Posted by Corey F. Schechter | Jan 31, 2019

In recent years, there has been an increase in considering environmental, social, and governance (ESG) criteria when it comes to investing. However, not all investors agree that ESG factors should be considered when identifying prudent investments. The Department of Labor (DOL) recently put out a bulletin that clarified how ESG criteria can be used by plan fiduciaries in making investments.

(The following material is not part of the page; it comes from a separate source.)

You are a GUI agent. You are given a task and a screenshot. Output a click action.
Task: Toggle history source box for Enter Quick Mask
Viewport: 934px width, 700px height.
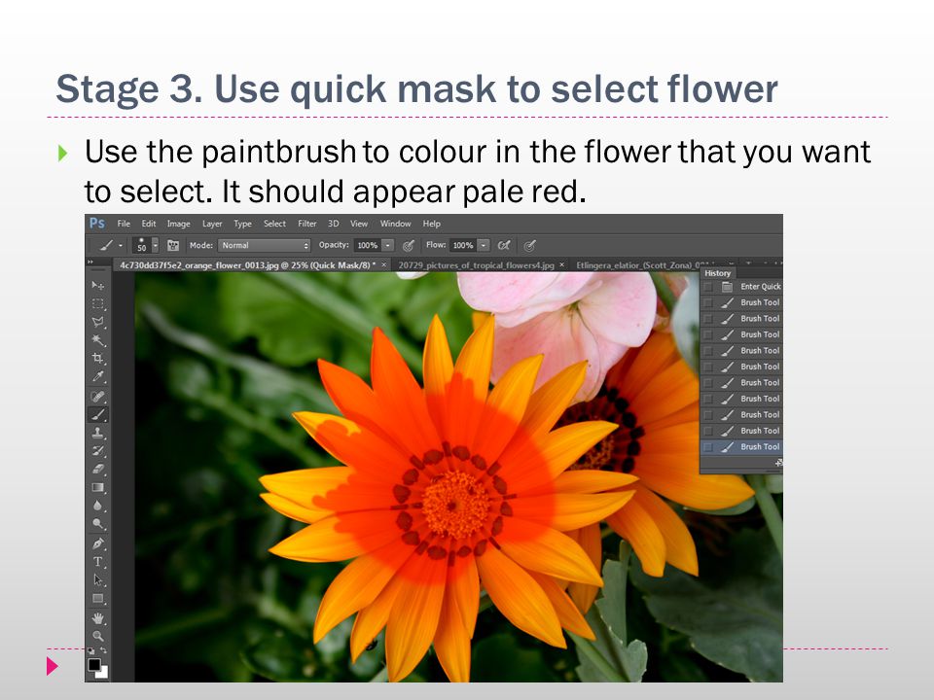tap(707, 287)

ESG criteria, also called socially responsible investing, may include looking at pollution, sustainability practices, community relationship, employee benefits, shareholder rights, and transparency in governance. These factors are not traditionally part of investment analysis but may impact economic considerations.

2015 EBSA Bulletin

The Department of Labor issued a bulletin in 2015 which stated, “if a fiduciary prudently determines that an investment is appropriate based solely on economic considerations, including those that may derive from environmental, social and governance factors, the fiduciary may make the investment without regard to any collateral benefits the investment may also promote.”

2018 EBSA Bulletin

More recently, the DOL issued an updated bulletin to clarify how ESG considerations can be made under ERISAField Assistance Bulletin No. 2018-01 is intended to provide guidance to assist the EBSA in answering questions from plan fiduciaries and other stakeholders regarding the prior ESG bulletins.

ESG Investments and Fiduciary Duties

The bulletin states that ESG issues are appropriate economic considerations and should be considered by a prudent fiduciary along with other relevant risk and return factors. However, the bulletin also appears to limit the weight ESG factors should be considered, as “appropriate to the relative level of risk and return involved compared to other relevant economic factors.”

A fiduciary cannot rely solely on an investment that promotes ESG interests as being a prudent choice for plan participants and beneficiaries. Additionally, investment policy statements are not required to include ESG investment guidelines.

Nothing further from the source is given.